Pessoas utilizam celulares diante de projeção do logo do Facebook em foto ilustrativa
Pessoas utilizam celulares diante de projeção do logo do Facebook em foto ilustrativa
Foto: Reuters

A "isenção" do Facebook não diminui o fato de que o desafio, pode de fato, contribuir com a tecnologia da empresa. Um sistema de inteligência artificial de reconhecimento de imagem precisa ter muitas fotos para se tornar preciso. Quanto mais exemplos, melhor ele será - e hoje, os mais de 2,27 bilhões de usuários do Facebook, bem como o 1 bilhão que está no Instagram, fornecem diariamente fotos e vídeos para a empresa. "Com poucas fotos, o modelo fica 'pobre'", afirma Fernando Osório, professor e pesquisador de inteligência artificial da USP. "Mas uma coleção só não adianta: ela precisa ser identificada, etiquetada, para que o computador entenda a diferença entre cada imagem."

Uso

O próprio Facebook já admitiu a importância das hashtags nas imagens. Em maio de 2018, Mike Schroepfer, diretor de tecnologia da empresa, disse que a rede "depende quase completamente da curadoria manual". "Se uma pessoa não identificou algo em sua imagem, os sistemas de visão computacional ainda não conseguem fazer isso", declarou ele, durante a F8, conferência de desenvolvedores da empresa realizada no ano passado. Segundo Schroepfer, ao olhar para imagens com hashtags, o sistema da empresa ofereceu resultados até 2% superiores do que quando não há etiquetas nas fotos.
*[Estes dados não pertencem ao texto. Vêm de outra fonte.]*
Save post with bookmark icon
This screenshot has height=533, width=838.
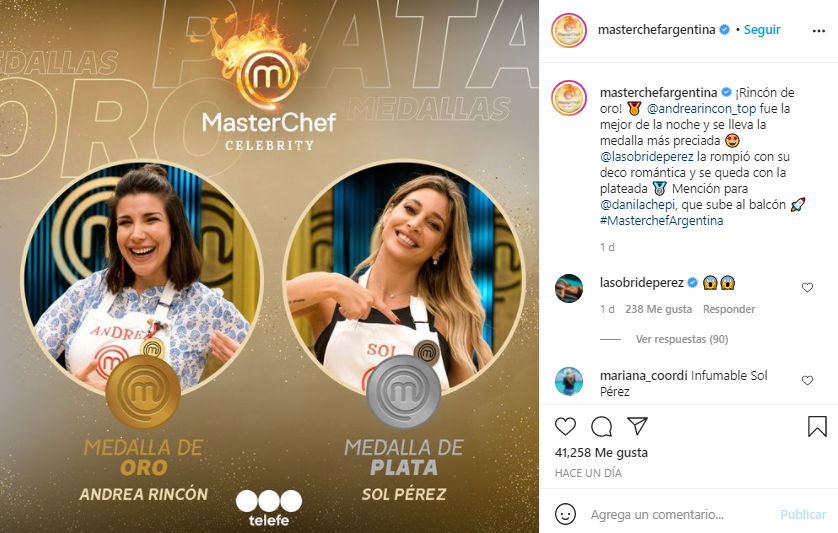pyautogui.click(x=817, y=427)
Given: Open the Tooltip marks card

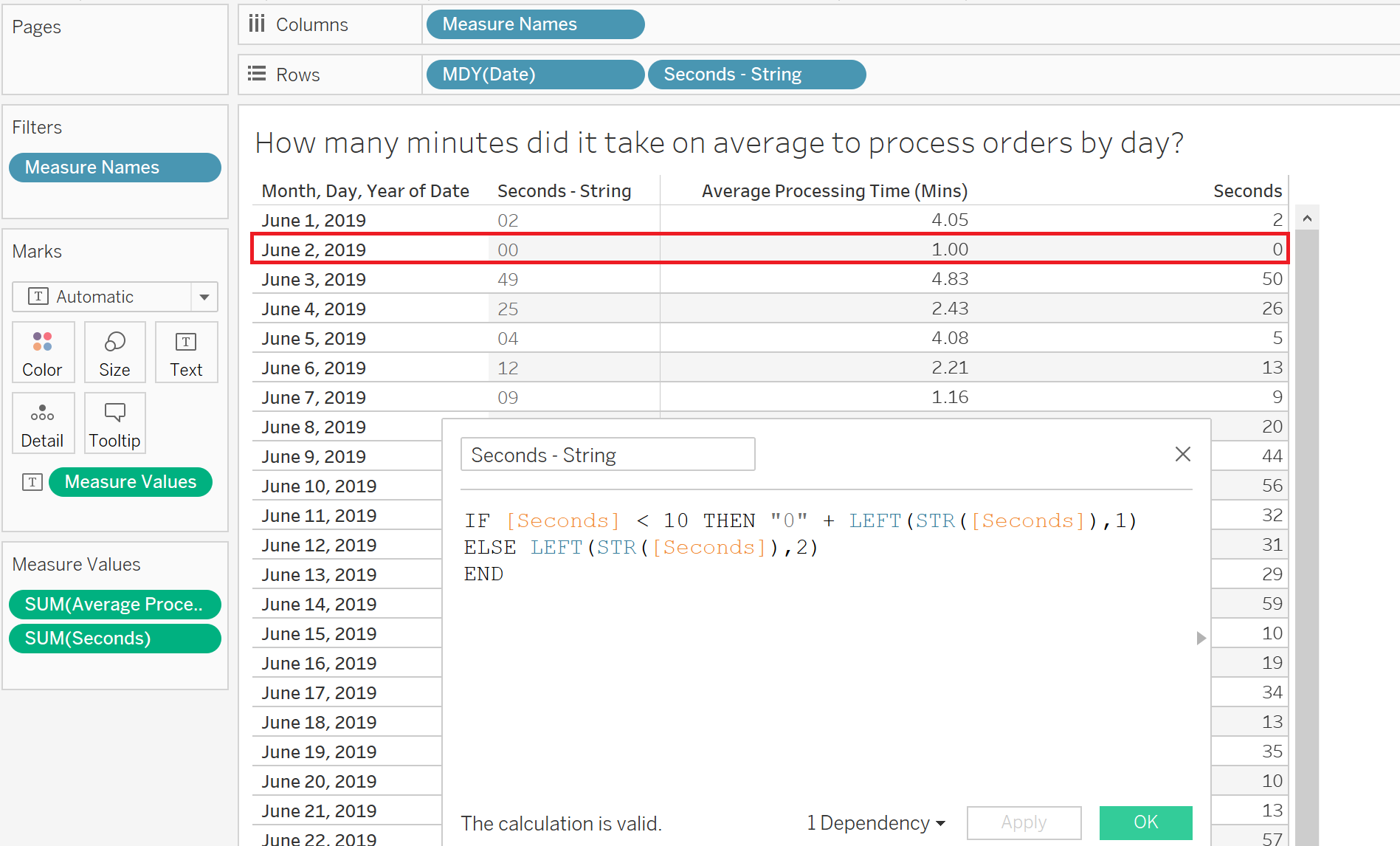Looking at the screenshot, I should pos(114,423).
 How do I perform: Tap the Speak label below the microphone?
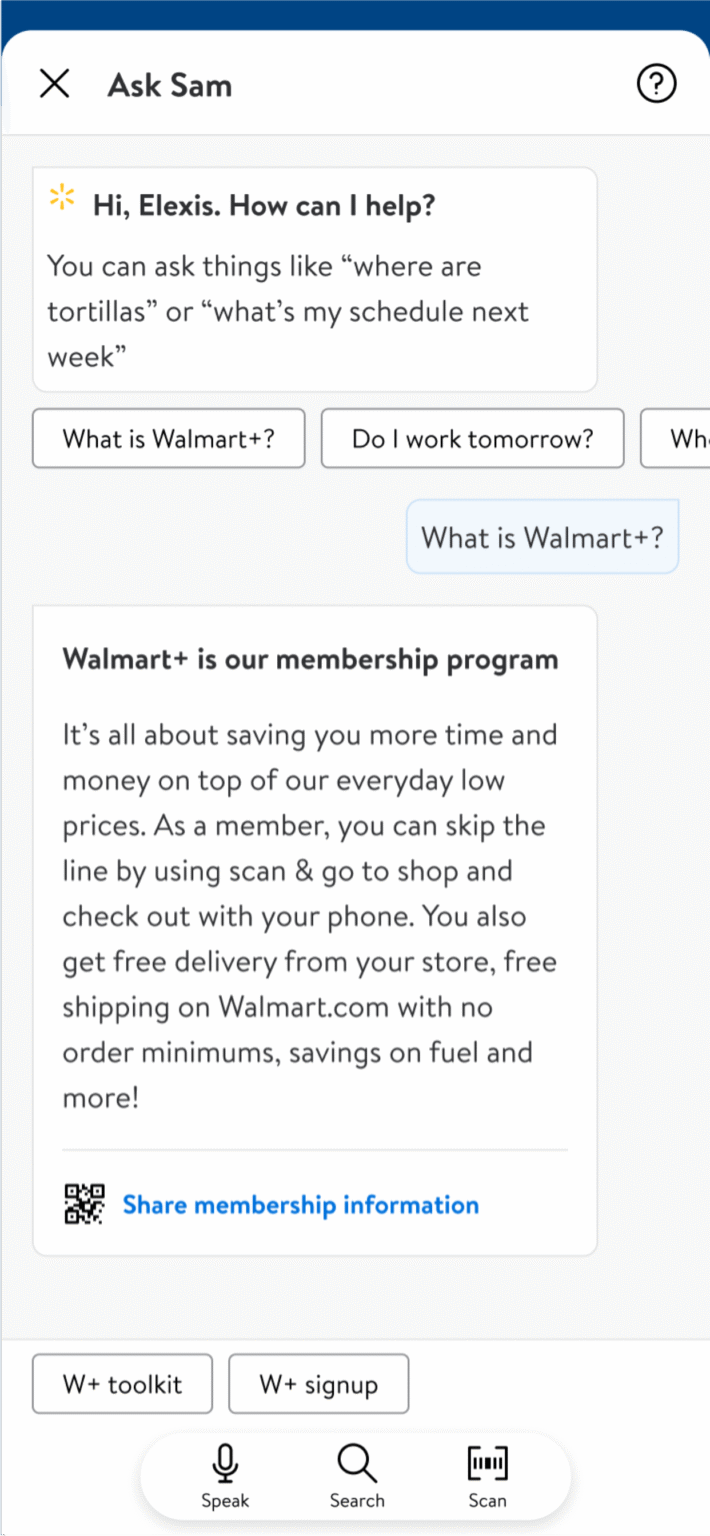point(224,1500)
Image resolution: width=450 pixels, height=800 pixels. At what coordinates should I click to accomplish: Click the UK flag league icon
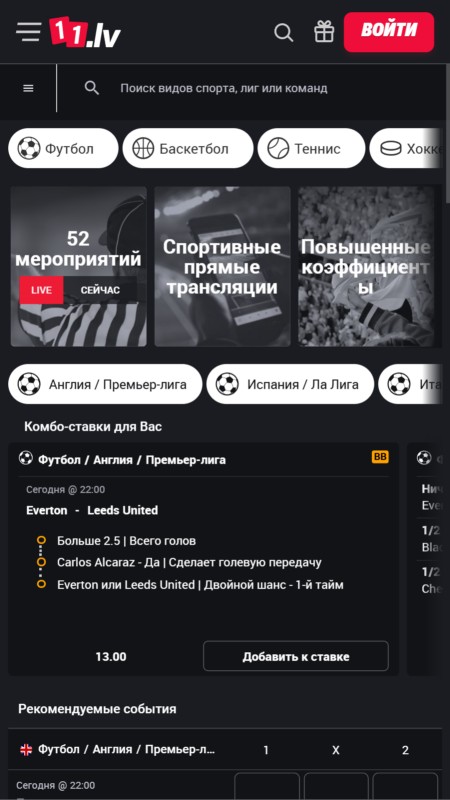[x=26, y=749]
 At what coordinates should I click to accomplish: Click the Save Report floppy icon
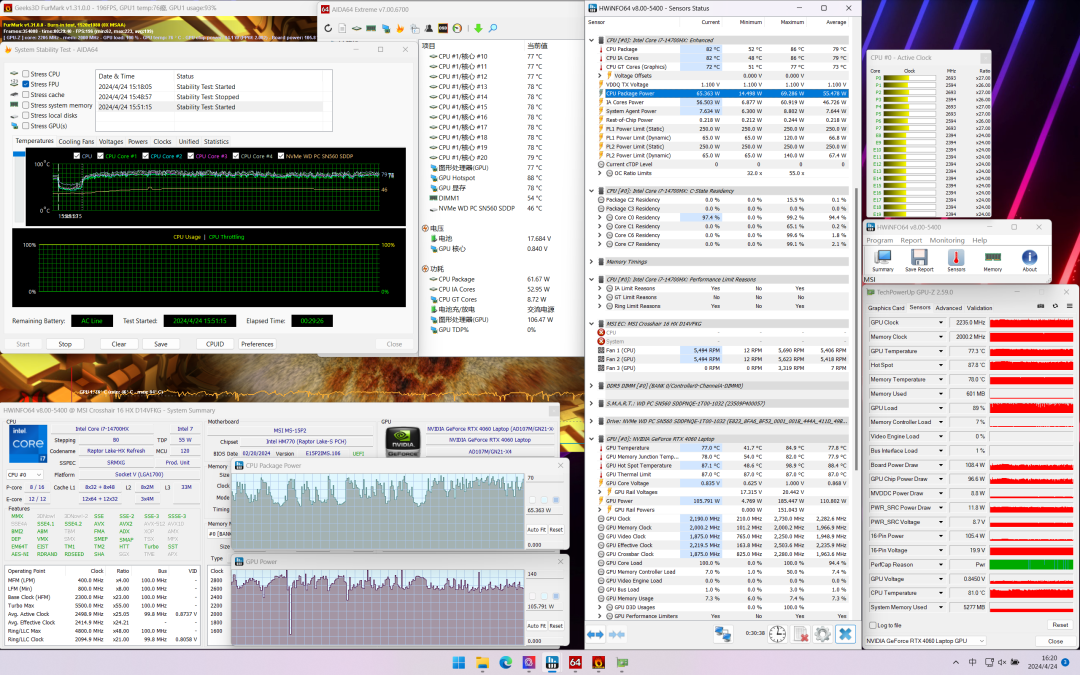919,258
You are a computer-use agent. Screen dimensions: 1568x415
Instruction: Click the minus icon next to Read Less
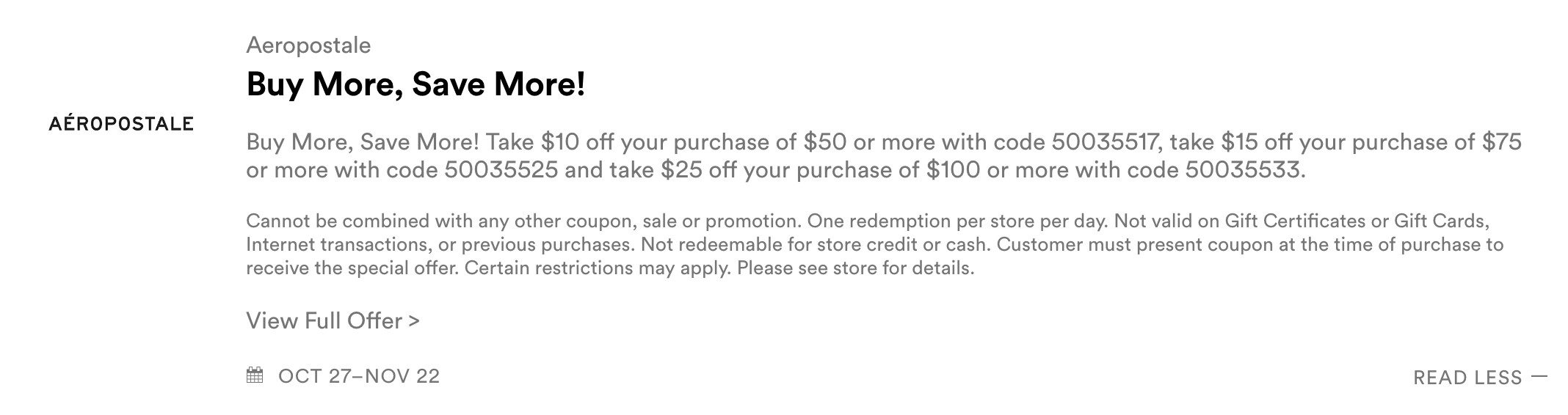(1539, 377)

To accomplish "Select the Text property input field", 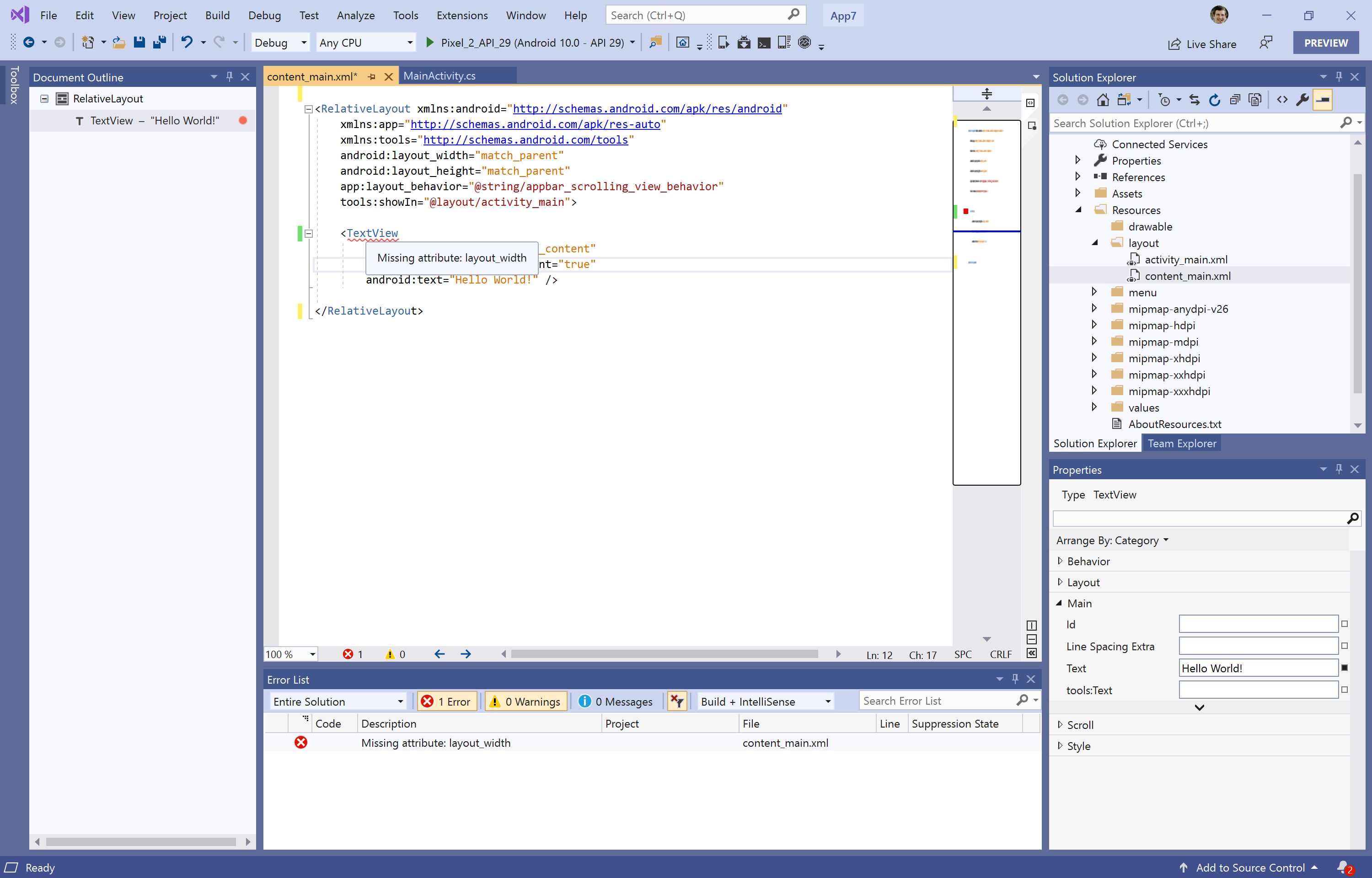I will click(x=1258, y=668).
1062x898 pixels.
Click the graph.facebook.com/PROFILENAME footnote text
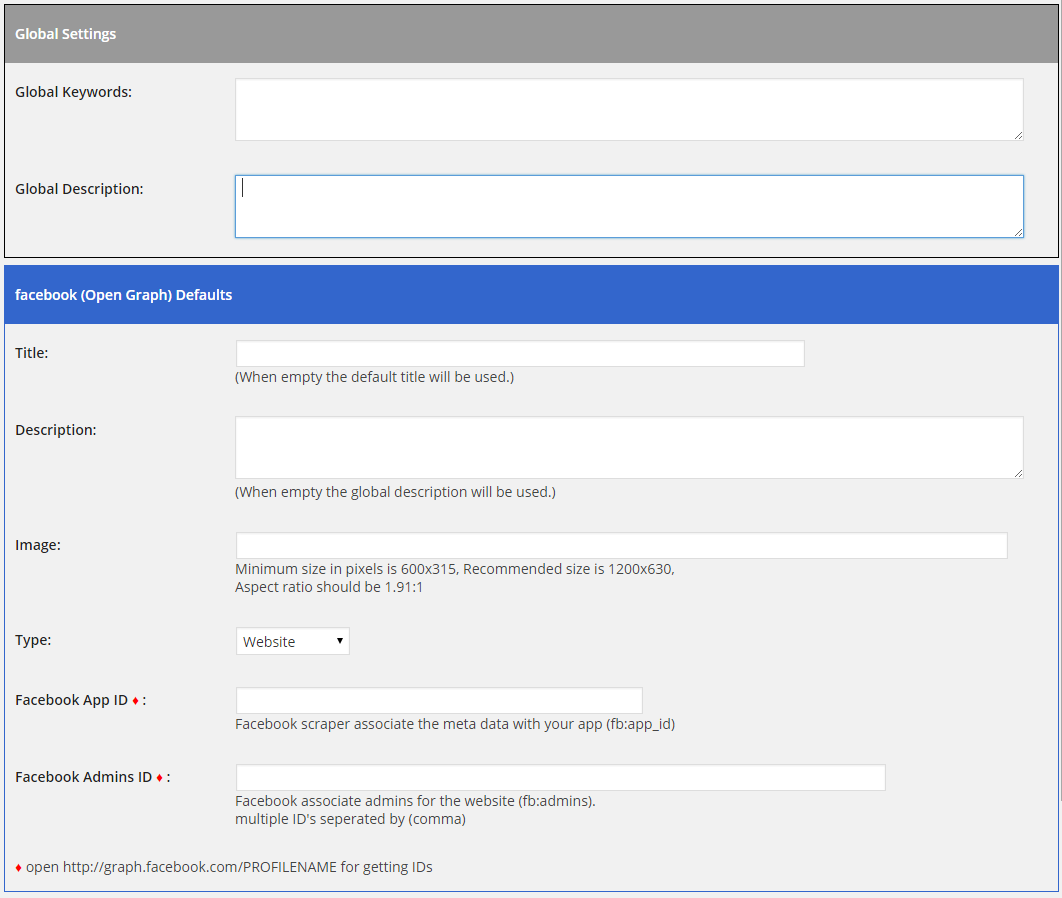click(x=229, y=867)
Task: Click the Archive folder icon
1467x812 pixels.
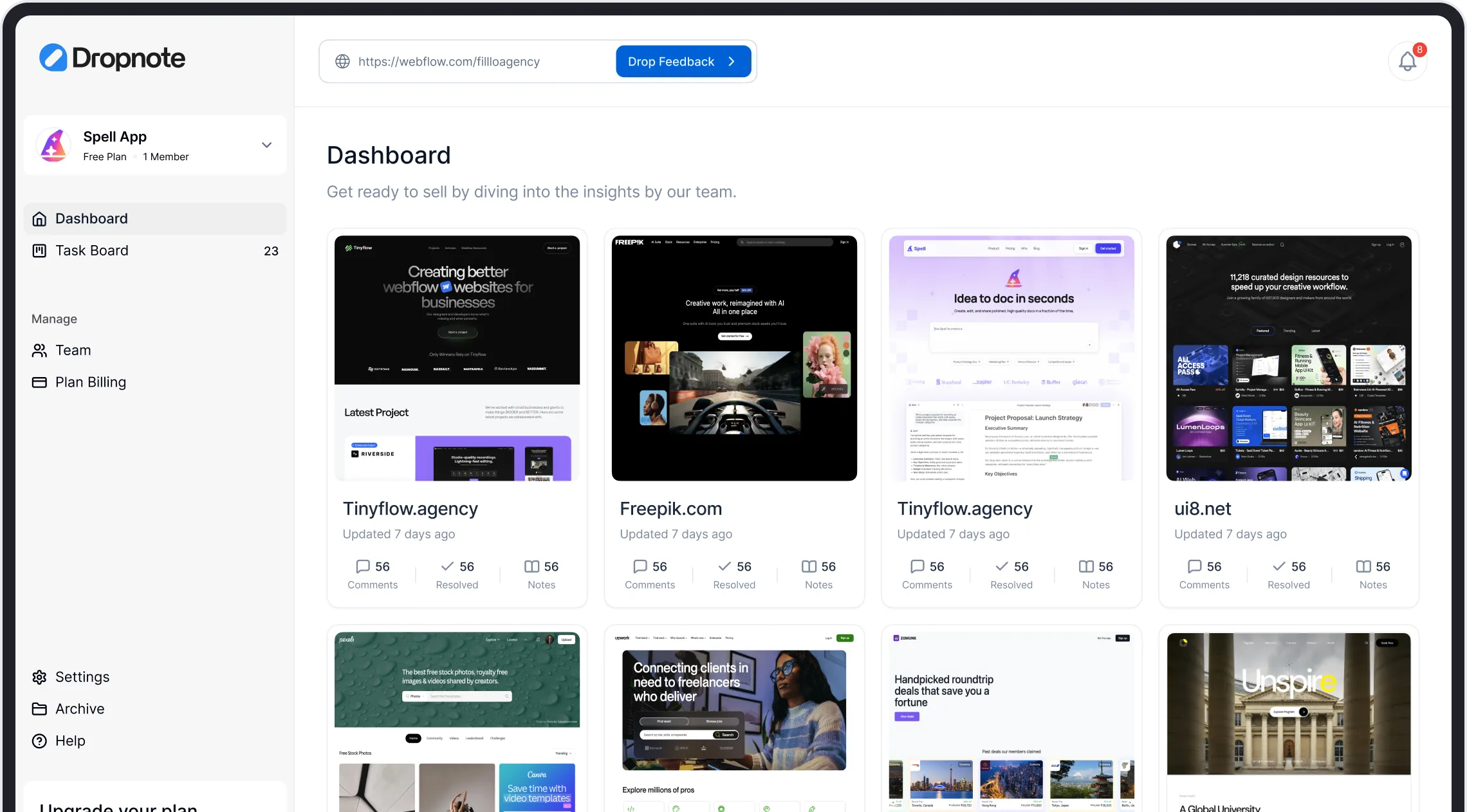Action: coord(39,708)
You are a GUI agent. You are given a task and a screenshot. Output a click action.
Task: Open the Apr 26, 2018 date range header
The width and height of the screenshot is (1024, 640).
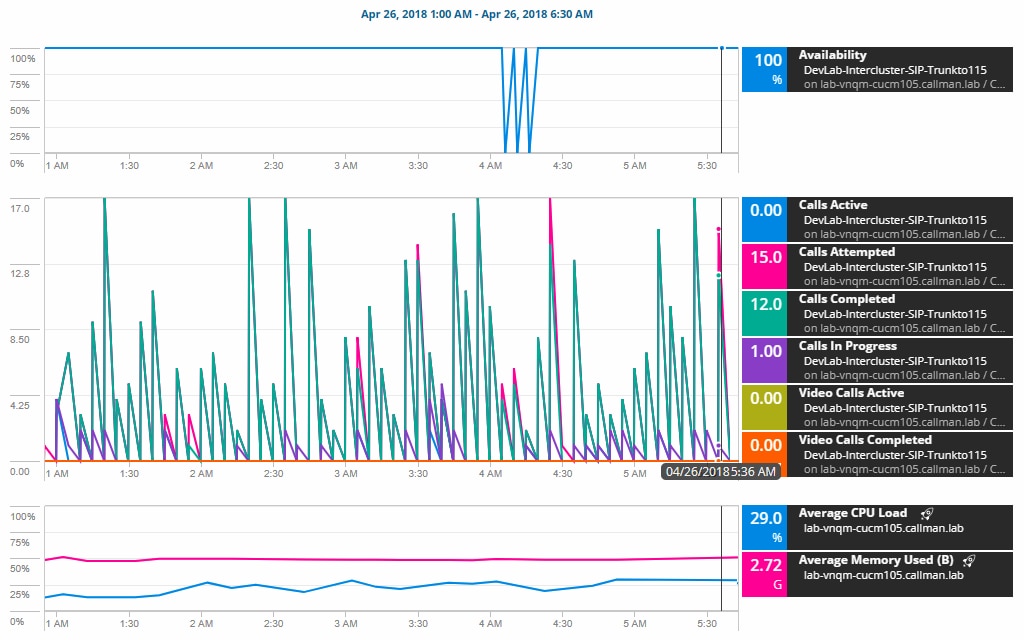pos(476,15)
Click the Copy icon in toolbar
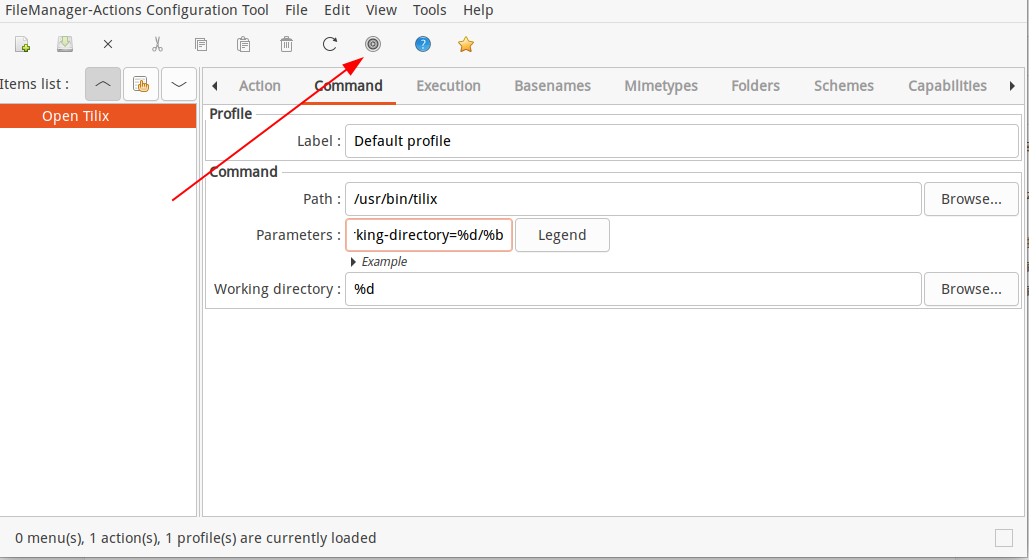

Publicamente, a empresa justifica o uso de sistemas de reconhecimento facial em sua plataforma para ajudar a moderação de conteúdo - com eles, seria possível identificar fotos de pornografia, violência explícita, discurso de ódio ou que violem qualquer regra de uso do serviço. No entanto, também são dados que podem ser utilizados pela empresa e seus eventuais parceiros para o futuro. "Com duas fotos como as do desafio, o Facebook pode aprender a prever como uma pessoa será quando ficar mais velha, após tanto fazer comparações", explica o professor da USP.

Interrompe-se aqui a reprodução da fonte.